### MATERIAL TO PROCESS:
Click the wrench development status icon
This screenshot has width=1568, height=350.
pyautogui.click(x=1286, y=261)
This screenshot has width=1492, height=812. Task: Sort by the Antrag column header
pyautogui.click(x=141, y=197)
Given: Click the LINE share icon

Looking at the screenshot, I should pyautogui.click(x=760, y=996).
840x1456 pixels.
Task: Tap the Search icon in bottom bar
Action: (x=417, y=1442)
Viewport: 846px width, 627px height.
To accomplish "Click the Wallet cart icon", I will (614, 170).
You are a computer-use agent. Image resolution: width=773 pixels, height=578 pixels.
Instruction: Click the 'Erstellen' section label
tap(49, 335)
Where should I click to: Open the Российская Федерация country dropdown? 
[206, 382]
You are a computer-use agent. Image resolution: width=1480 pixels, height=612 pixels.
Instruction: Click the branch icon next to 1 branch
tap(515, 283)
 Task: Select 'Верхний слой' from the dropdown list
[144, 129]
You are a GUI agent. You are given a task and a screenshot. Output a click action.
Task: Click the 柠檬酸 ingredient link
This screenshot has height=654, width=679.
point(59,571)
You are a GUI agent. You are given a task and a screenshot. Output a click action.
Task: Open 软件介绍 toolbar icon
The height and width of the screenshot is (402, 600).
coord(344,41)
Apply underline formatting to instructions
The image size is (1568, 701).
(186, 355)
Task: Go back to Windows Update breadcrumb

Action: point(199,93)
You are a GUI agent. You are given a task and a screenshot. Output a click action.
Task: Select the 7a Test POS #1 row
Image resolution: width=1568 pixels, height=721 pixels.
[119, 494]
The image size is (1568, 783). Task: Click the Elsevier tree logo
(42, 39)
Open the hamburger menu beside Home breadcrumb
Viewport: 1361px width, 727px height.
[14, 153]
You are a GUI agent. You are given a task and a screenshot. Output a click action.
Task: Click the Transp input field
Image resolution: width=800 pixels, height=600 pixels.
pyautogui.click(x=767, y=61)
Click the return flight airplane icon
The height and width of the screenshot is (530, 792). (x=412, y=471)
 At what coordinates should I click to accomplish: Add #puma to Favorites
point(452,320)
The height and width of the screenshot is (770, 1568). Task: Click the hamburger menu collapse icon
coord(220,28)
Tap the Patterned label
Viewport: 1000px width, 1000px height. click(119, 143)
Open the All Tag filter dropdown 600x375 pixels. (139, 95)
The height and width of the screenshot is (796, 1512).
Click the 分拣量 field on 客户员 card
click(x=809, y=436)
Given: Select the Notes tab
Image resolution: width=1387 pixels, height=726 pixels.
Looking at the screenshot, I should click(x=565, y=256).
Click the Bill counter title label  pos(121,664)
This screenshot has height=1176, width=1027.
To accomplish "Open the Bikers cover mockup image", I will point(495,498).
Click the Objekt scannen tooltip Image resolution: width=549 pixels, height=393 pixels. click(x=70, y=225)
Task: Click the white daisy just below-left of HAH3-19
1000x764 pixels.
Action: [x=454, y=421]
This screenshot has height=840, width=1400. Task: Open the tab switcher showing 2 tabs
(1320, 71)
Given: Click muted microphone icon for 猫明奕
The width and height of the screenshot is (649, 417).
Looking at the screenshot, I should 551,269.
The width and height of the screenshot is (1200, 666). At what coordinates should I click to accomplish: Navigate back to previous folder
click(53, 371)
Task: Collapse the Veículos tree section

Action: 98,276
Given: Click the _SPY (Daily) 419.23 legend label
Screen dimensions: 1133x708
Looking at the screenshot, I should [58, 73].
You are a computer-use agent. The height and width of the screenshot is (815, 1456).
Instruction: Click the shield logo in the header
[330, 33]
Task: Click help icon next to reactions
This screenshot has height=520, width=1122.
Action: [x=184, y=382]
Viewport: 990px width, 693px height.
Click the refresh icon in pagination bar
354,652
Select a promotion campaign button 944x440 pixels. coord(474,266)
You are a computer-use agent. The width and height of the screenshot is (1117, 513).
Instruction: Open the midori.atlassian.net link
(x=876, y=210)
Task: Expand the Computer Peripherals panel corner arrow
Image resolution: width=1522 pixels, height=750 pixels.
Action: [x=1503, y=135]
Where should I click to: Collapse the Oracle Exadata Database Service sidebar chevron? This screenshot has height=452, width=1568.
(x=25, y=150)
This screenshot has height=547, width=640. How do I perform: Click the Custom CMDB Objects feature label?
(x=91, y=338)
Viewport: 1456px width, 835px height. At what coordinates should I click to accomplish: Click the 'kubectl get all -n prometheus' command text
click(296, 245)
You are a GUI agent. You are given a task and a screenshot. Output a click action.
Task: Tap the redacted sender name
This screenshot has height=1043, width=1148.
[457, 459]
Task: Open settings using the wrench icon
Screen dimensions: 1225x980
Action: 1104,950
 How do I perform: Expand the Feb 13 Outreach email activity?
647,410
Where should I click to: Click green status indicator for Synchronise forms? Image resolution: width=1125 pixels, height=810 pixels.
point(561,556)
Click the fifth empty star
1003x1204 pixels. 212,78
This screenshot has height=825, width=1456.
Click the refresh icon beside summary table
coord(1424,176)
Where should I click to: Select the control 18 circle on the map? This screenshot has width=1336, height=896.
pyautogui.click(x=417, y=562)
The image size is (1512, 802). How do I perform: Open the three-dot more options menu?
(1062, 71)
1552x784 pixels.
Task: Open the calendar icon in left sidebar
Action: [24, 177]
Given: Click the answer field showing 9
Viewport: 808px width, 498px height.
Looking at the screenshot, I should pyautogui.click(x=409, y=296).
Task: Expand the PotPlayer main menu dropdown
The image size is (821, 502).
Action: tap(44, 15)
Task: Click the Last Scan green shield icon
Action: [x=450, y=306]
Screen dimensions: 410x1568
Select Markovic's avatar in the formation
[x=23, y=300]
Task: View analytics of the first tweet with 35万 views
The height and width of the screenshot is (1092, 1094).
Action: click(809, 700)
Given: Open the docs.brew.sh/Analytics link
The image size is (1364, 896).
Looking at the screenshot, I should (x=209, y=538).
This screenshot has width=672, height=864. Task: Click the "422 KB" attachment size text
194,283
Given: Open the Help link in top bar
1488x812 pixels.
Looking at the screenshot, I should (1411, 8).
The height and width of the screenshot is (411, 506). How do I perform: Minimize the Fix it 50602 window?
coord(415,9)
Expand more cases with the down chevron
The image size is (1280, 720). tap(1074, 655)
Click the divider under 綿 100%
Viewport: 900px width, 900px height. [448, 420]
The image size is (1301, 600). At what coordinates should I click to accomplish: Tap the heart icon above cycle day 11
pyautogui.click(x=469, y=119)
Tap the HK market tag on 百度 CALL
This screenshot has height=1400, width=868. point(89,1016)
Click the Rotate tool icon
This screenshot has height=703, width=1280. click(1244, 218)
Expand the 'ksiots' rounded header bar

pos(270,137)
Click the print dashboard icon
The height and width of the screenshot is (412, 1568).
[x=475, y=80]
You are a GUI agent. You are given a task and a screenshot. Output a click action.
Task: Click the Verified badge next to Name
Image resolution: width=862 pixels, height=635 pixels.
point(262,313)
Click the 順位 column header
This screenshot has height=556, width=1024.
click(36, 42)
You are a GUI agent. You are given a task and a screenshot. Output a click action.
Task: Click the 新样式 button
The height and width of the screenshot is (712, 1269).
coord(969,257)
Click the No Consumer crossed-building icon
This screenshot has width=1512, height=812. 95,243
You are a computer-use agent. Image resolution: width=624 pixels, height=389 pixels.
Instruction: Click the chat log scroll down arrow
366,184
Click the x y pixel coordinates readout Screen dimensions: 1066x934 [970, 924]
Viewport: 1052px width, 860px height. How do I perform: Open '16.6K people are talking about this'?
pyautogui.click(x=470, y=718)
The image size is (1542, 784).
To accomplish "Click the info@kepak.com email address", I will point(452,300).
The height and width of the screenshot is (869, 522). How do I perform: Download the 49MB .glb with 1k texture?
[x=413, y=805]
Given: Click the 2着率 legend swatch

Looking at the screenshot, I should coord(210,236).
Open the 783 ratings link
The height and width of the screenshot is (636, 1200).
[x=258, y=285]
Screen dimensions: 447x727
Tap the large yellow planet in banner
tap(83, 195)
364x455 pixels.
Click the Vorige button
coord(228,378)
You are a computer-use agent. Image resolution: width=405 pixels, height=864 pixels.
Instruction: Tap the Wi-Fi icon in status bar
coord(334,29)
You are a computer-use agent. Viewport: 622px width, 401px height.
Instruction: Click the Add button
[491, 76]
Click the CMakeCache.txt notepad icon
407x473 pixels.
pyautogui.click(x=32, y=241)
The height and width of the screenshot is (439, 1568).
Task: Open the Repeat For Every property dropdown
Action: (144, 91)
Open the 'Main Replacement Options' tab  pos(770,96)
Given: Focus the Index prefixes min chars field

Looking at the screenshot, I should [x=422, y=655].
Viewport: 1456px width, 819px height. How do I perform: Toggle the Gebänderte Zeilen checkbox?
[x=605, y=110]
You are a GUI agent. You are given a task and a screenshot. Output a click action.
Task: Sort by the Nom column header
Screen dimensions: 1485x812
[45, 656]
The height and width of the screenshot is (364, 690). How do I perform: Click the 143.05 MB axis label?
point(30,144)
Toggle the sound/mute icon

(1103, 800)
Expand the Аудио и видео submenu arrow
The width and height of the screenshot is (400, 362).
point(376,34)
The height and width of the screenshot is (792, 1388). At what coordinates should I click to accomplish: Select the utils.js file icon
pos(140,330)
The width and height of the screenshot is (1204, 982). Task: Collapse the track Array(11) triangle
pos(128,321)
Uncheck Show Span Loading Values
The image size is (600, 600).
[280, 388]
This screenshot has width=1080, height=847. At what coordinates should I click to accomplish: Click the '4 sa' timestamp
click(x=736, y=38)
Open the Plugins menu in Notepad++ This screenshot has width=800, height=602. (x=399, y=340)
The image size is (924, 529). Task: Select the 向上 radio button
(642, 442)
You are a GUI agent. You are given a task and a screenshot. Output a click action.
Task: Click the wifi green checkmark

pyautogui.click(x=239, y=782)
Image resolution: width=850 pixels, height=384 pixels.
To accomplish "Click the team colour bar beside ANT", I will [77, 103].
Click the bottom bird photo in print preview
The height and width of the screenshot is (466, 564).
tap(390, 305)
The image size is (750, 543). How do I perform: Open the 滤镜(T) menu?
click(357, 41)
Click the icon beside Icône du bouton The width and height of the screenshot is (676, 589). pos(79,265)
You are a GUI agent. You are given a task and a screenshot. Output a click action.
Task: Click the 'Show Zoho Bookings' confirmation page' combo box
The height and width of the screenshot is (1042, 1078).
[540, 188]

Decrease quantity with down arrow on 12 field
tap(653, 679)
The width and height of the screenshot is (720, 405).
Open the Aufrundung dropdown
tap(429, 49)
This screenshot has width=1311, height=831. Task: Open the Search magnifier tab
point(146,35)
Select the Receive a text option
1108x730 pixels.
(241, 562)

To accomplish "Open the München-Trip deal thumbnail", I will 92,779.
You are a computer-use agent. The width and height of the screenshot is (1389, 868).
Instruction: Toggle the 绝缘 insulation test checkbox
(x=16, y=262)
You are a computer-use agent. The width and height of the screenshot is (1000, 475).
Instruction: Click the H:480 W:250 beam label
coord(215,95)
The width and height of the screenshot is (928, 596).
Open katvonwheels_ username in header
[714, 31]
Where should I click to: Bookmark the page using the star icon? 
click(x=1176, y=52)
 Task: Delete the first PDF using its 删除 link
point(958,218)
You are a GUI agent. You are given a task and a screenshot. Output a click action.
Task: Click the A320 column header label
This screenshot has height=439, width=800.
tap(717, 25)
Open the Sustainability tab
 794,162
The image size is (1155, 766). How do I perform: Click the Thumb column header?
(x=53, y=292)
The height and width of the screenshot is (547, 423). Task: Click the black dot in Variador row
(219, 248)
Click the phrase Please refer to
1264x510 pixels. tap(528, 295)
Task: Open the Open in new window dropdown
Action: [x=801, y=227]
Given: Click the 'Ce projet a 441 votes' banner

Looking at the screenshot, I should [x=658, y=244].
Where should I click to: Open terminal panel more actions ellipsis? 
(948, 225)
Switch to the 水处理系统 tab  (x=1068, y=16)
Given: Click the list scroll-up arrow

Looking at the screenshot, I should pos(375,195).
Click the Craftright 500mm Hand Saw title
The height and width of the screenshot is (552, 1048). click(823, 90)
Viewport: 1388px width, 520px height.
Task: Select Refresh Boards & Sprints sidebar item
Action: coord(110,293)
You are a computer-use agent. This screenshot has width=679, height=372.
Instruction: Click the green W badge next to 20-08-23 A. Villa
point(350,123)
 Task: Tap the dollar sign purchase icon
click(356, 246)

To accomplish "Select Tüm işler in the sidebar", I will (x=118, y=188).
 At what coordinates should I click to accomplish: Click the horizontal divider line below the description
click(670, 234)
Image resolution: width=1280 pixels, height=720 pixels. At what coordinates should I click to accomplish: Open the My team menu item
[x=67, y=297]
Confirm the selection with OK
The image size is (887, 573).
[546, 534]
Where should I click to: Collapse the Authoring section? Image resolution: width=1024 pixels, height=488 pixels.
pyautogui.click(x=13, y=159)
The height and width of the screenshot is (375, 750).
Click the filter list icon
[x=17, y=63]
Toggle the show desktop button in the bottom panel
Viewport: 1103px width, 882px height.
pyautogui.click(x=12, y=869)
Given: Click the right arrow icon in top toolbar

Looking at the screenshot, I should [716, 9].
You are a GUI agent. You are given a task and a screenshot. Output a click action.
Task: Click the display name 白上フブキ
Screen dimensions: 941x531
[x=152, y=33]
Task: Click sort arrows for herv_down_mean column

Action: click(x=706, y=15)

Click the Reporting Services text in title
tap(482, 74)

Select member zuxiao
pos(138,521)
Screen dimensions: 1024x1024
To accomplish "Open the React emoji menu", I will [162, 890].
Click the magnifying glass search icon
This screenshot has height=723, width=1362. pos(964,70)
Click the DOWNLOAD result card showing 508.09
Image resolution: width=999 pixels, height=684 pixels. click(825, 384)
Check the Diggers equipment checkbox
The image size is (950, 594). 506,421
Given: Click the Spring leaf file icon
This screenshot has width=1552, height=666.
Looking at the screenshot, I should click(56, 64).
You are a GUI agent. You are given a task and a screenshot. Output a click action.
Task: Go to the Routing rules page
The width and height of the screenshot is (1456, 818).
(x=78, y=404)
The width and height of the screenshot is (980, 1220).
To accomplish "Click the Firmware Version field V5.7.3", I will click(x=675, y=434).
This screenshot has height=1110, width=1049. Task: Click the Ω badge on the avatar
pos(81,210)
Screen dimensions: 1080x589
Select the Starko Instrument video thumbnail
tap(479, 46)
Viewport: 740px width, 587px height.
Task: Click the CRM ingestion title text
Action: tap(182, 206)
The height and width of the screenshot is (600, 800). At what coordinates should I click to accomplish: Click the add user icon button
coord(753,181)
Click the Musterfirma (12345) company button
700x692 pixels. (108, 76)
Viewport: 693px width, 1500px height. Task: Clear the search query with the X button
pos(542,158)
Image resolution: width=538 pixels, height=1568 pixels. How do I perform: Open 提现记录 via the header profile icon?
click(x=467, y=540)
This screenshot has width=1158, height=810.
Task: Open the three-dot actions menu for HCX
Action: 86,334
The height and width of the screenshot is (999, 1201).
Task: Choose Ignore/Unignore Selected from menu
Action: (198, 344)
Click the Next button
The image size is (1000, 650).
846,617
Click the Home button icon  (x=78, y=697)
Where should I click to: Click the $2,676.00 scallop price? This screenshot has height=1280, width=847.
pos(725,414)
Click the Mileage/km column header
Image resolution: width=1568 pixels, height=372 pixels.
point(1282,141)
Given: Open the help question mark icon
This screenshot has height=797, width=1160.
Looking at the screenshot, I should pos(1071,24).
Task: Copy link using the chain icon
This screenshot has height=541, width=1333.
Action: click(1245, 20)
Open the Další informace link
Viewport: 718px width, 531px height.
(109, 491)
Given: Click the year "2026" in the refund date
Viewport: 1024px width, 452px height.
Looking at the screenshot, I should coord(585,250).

### TASK OBJECTIVE:
The word "will" appears in how many lines of the data? Answer with only the number.

### WRITTEN RESPONSE:
8